**TO-DO ITEM**: Rewrite the part of the records that begins with the line containing "This screenshot has height=787, width=1005." and continues through the end of the records as a JSON list of strings, one string per line, omitting blank lines.

**THE RECORDS**:
++++++++
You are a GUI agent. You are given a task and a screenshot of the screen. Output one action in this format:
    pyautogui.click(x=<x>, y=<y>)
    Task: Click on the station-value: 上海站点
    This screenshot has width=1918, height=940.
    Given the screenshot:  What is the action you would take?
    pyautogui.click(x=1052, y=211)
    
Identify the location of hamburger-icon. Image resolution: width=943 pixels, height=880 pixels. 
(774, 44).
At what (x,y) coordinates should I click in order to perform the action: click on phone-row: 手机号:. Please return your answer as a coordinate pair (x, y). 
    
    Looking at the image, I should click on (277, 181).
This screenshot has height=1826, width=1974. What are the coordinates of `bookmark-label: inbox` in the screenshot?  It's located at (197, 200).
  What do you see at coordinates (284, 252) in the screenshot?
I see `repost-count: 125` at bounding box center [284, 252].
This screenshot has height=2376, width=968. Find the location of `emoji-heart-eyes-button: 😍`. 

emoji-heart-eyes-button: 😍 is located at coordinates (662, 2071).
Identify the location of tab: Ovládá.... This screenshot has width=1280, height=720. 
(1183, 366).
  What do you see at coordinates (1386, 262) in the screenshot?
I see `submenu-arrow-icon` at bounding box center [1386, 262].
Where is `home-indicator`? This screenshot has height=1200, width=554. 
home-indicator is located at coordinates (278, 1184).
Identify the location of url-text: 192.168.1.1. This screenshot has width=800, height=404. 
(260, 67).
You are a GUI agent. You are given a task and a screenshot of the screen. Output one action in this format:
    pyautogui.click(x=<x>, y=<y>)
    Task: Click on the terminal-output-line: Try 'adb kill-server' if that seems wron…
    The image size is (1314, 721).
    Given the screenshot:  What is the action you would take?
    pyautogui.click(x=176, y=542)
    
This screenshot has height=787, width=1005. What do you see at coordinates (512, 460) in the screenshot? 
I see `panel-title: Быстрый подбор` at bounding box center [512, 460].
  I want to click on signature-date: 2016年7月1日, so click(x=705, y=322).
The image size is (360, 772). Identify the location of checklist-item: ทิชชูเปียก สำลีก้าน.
++++++++
**ANSWER TO THIS TASK**:
[
  "This screenshot has height=787, width=1005. What do you see at coordinates (512, 460) in the screenshot? ",
  "I see `panel-title: Быстрый подбор` at bounding box center [512, 460].",
  "  I want to click on signature-date: 2016年7月1日, so click(x=705, y=322).",
  "The image size is (360, 772). Identify the location of checklist-item: ทิชชูเปียก สำลีก้าน."
]